» **ENTRIES SHOWN**:
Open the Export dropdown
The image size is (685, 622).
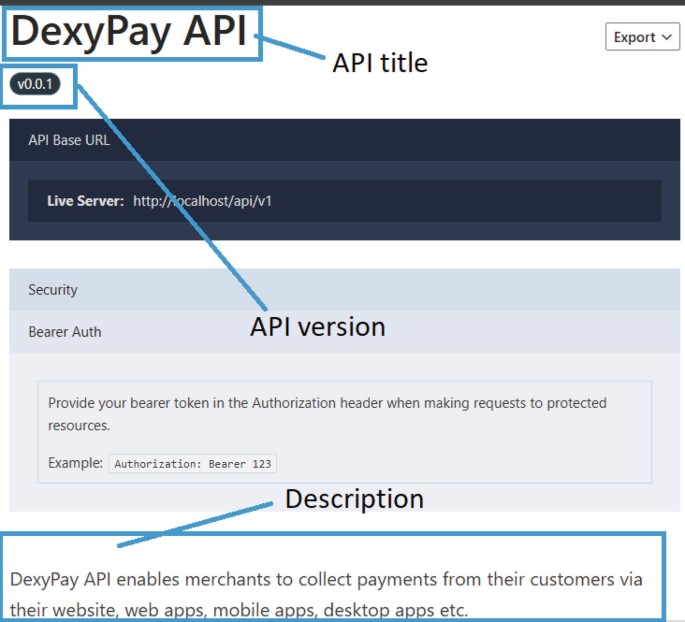[x=642, y=37]
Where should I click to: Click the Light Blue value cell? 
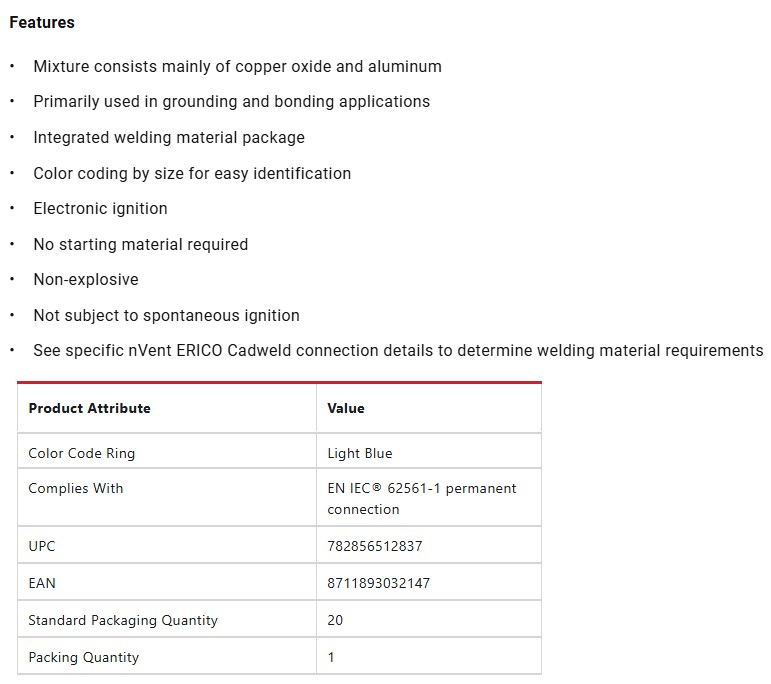click(360, 453)
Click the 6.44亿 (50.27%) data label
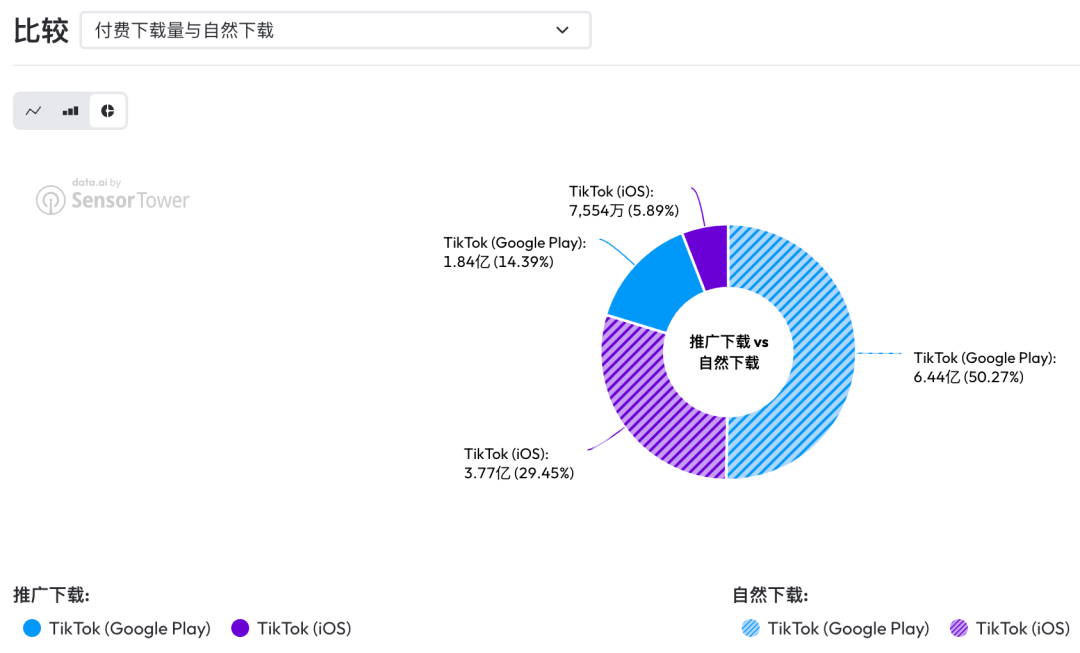 click(969, 377)
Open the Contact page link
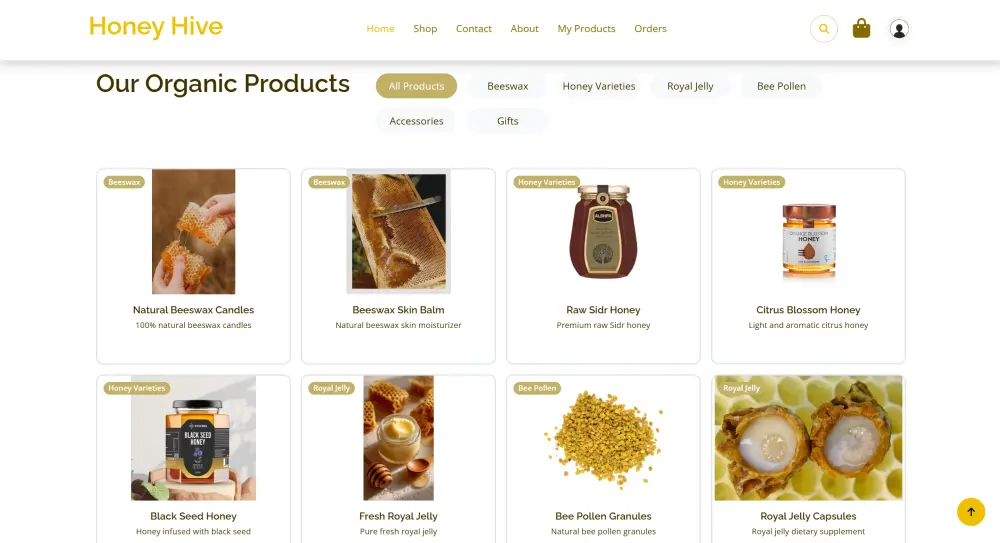The image size is (1000, 543). (473, 29)
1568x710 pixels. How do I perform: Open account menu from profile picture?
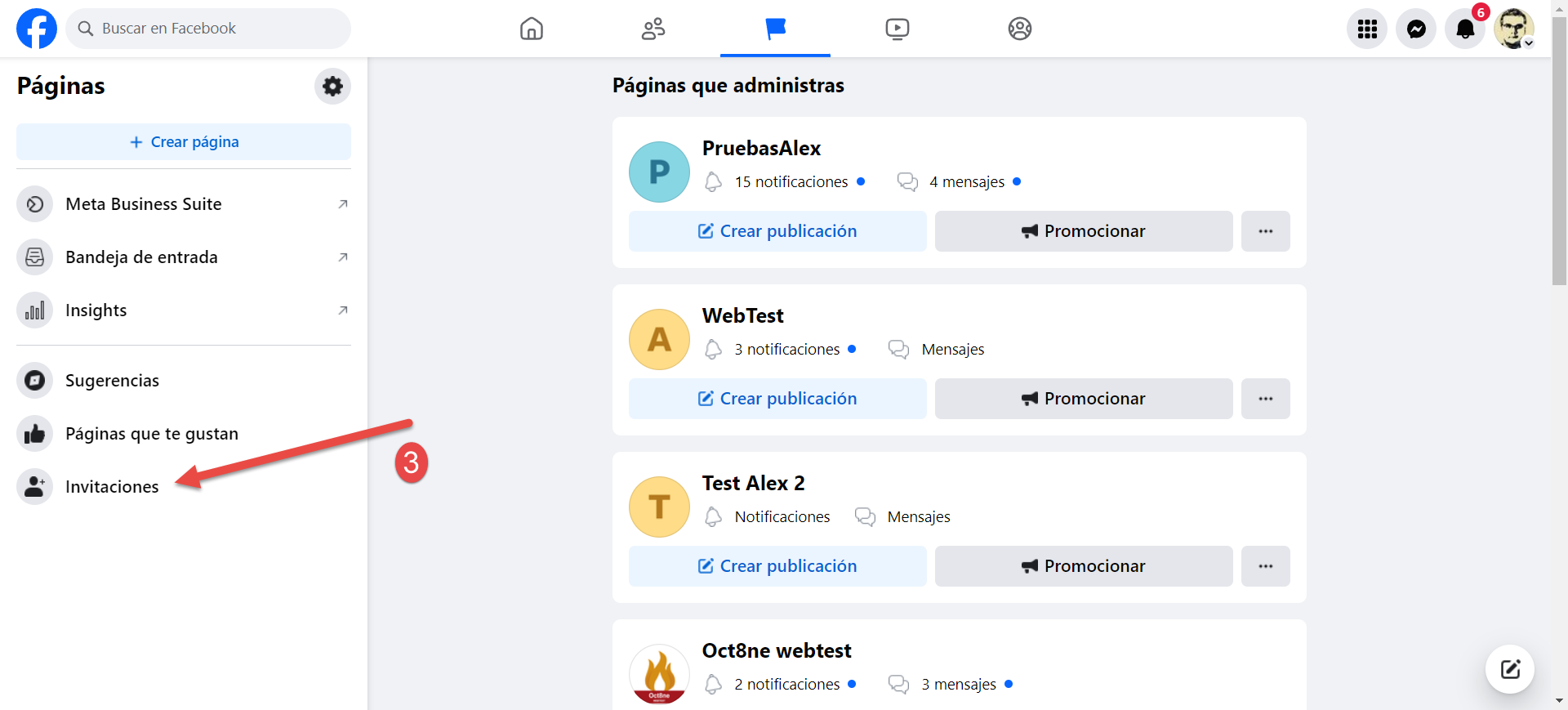(1514, 29)
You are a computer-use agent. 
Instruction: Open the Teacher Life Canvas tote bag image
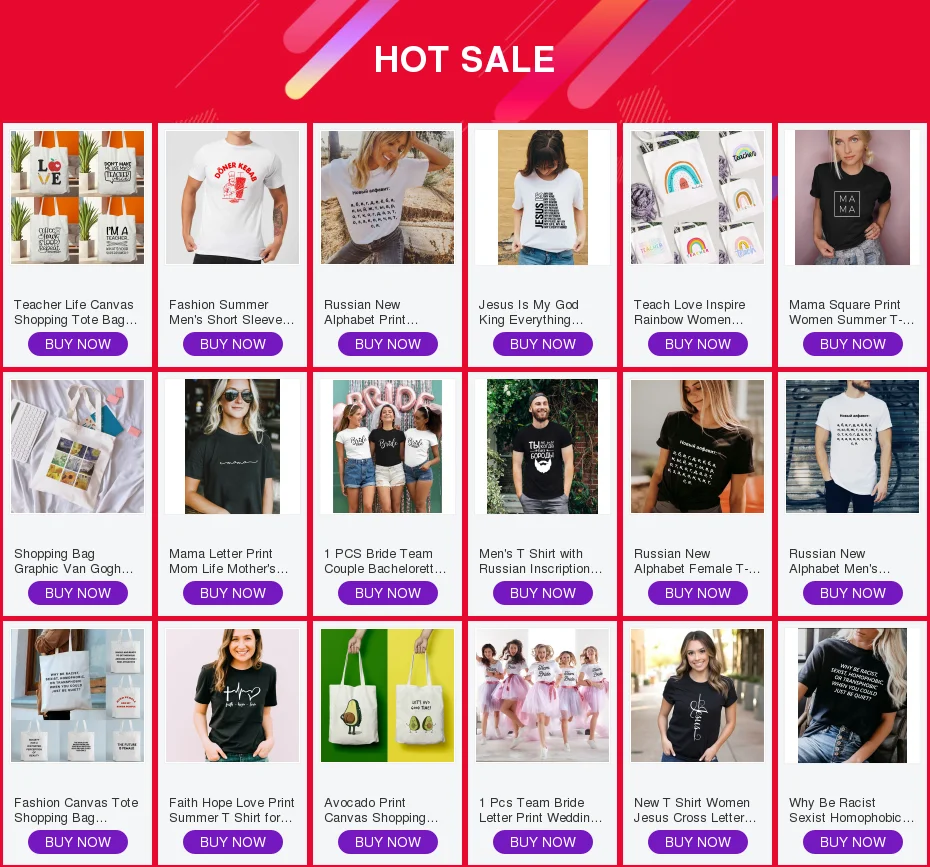(78, 197)
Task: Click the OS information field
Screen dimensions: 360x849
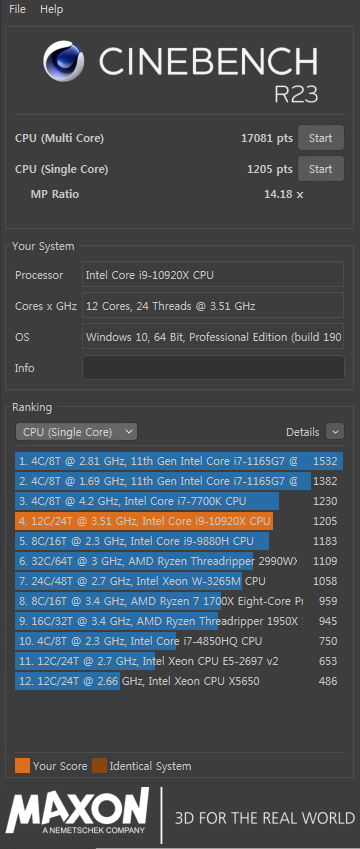Action: (213, 337)
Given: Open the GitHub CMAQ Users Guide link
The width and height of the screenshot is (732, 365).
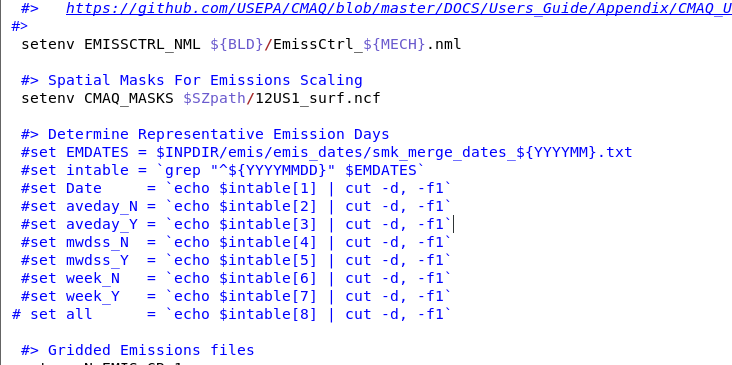Looking at the screenshot, I should tap(399, 8).
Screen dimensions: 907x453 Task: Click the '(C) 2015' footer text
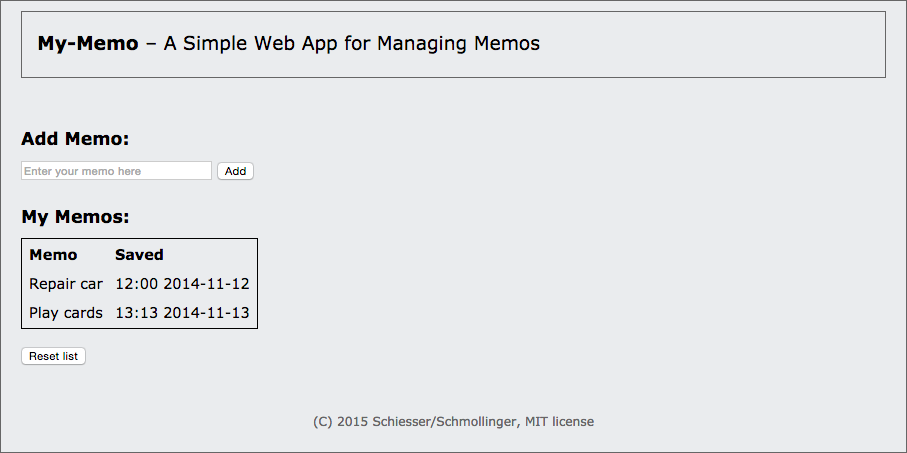pos(341,422)
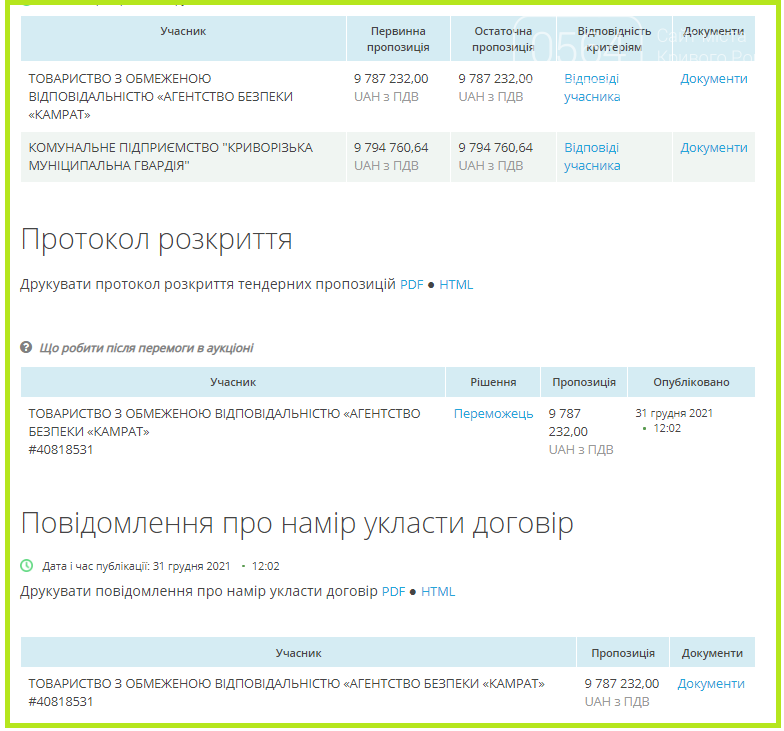Open "Що робити після перемоги в аукціоні" help

pyautogui.click(x=146, y=348)
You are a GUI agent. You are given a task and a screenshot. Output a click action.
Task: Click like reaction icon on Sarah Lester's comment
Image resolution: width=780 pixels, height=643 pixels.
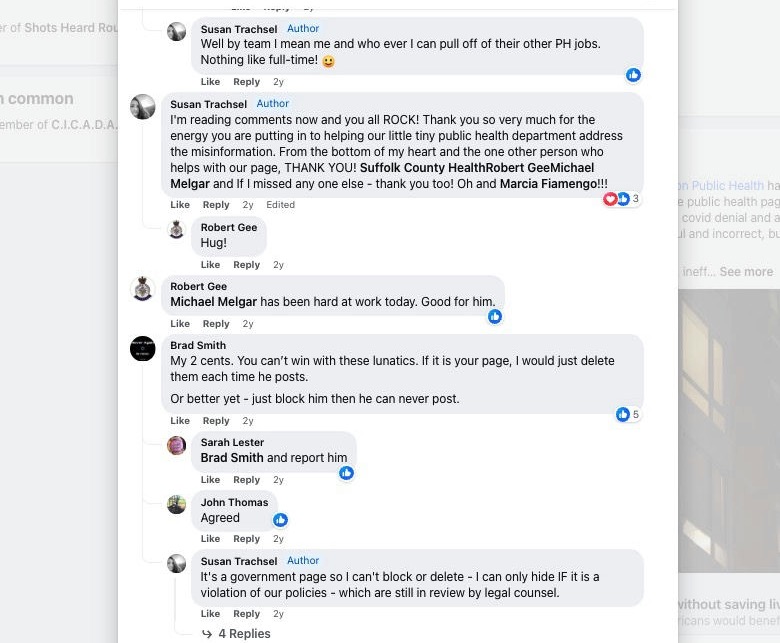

» **AIM OF THE TASK**:
Which lines in the listing hold the word "agent"? Copy them out.

» **SOLUTION BELOW**:
You are a computer-use agent. 
You are a GUI agent. You are given a task and a screenshot. Output a click action.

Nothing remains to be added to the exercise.